Question

In a \Delta ABC, prove that:

(i)cos (A+B)+cos C =0

$\left(ii\right)cos\left(\frac{A+B}{2}\right)=sin\frac{C}{2}$

$\left(iii\right)tan\frac{A+B}{2}=cot\frac{C}{2}$

Answer 1

(i)We have A+B+C $=\pi [\because$ sum of 3 angles of a triangle is $\pi ={180}^{\circ }]$

$\Rightarrow A+B=\pi -C$

$\Rightarrow cos(A+B)=cos(\pi -C)\Rightarrow =-cosC[\because (\pi -\theta )=-cos\theta ]$

$\Rightarrow cos(A+B)+cosC=0$ Hence proved.

(ii)We have A+B+C $=\pi [\because$ sum of 3 angles of a triangle is $\pi ={180}^{\circ }]$

$\Rightarrow A+B=\pi -C$

$\Rightarrow \frac{A+B}{2}=\frac{\pi -C}{2}$

$\Rightarrow \frac{A+B}{2}=\frac{\pi }{2}-\frac{C}{2}$

$\Rightarrow cos=\left(\frac{A+B}{2}\right)=cos(\frac{\pi }{2}-\frac{C}{2})$

$\Rightarrow sin\frac{C}{2}$

$[\because cos(\frac{\pi }{2}-\theta )=sin\theta ]$

Hence $cos\left(\frac{A+B}{2}\right)=sin\frac{C}{2}$ Proved.
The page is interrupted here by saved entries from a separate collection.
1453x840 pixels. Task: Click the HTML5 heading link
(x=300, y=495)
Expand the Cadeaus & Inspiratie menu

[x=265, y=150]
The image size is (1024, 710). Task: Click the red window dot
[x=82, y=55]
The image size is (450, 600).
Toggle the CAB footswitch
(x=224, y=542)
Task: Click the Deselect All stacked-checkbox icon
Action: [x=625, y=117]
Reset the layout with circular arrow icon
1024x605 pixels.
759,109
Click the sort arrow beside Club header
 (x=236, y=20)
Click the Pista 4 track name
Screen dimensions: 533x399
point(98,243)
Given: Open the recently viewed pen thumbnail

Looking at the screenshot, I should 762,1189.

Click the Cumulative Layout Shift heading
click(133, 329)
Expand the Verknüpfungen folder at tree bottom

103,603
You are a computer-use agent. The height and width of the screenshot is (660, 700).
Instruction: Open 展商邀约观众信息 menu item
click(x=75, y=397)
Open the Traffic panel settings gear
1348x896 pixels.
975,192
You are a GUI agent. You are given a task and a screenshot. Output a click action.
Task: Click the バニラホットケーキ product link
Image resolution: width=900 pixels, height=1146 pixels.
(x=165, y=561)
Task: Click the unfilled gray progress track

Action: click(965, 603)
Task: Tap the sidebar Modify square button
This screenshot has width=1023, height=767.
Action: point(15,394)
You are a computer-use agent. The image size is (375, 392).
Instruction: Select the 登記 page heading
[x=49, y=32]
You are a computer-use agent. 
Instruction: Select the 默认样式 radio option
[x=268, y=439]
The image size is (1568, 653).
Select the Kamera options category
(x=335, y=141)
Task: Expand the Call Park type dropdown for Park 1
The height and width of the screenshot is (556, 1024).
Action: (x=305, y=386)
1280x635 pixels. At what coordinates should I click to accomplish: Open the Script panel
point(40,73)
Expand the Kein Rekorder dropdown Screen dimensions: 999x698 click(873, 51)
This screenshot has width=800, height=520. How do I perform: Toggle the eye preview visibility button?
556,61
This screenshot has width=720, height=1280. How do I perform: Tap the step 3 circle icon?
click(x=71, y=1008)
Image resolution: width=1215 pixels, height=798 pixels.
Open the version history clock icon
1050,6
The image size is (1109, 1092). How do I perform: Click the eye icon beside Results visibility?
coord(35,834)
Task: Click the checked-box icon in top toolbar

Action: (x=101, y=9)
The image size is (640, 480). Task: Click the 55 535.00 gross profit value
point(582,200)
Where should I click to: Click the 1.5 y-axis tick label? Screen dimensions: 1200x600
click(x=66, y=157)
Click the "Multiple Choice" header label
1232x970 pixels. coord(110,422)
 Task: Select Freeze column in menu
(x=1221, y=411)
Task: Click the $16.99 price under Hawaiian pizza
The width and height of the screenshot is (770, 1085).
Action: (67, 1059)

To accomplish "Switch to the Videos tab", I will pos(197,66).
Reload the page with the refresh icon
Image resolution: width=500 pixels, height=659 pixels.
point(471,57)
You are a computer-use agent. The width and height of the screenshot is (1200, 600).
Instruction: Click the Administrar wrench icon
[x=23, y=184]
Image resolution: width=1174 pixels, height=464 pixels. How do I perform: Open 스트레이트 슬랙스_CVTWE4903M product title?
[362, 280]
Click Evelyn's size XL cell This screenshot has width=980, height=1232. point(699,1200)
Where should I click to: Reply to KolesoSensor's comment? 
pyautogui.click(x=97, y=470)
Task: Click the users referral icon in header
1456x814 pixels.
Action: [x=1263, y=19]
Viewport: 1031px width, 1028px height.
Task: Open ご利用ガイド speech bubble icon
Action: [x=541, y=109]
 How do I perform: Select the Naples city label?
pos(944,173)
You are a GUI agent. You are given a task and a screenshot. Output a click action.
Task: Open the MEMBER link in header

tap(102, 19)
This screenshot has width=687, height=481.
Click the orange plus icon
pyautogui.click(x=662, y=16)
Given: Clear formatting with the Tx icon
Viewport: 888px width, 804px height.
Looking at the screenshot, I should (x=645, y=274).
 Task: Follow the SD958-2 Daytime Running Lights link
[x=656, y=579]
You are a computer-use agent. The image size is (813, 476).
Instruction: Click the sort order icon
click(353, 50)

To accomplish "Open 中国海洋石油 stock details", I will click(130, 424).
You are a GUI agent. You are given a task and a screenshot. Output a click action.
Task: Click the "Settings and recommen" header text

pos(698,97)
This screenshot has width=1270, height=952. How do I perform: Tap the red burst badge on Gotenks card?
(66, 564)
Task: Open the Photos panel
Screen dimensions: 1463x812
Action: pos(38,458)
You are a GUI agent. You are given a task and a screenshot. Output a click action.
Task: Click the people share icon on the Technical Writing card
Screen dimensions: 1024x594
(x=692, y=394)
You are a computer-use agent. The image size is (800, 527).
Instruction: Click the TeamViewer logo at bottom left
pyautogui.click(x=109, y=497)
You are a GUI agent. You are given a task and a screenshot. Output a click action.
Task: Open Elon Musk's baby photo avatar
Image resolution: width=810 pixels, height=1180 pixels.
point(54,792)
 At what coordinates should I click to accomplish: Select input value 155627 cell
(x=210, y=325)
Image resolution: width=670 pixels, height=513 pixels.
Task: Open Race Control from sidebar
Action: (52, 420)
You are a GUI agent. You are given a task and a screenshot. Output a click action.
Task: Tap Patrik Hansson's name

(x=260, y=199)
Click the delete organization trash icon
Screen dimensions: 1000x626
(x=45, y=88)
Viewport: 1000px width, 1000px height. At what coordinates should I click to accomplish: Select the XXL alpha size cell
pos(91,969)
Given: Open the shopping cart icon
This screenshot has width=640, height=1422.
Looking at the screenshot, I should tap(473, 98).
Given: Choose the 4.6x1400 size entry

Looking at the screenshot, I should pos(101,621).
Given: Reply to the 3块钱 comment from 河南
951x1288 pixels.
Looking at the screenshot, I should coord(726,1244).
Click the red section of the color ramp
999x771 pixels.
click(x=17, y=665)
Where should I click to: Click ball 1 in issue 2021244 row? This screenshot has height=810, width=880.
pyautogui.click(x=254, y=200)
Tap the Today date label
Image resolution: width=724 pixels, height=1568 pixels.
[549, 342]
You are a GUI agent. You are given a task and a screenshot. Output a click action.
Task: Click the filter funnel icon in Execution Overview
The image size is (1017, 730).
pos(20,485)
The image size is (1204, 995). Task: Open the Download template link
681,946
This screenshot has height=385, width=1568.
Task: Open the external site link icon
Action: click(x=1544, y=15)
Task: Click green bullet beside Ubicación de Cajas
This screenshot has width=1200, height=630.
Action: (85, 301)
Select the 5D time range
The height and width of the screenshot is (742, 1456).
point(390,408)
(iii)We have A+B+C$=\pi [\because$ sum of 3 angles of a triangle is $\pi ={180}^{\circ }]$

$\Rightarrow A+B=\pi -C$

$\Rightarrow \frac{A+B}{2}=\frac{\pi -C}{2}$

$\Rightarrow \frac{A+B}{2}=\frac{\pi }{2}-\frac{C}{2}$

$\Rightarrow tan=\left(\frac{A+B}{2}\right)=tan(\frac{\pi }{2}-\frac{C}{2})$

$\Rightarrow cot\frac{C}{2}$

$[\because tan(\frac{\pi }{2}-\theta )=cot\theta ]$

Hence $tan\left(\frac{A+B}{2}\right)=cot\frac{C}{2}$ Hence proved.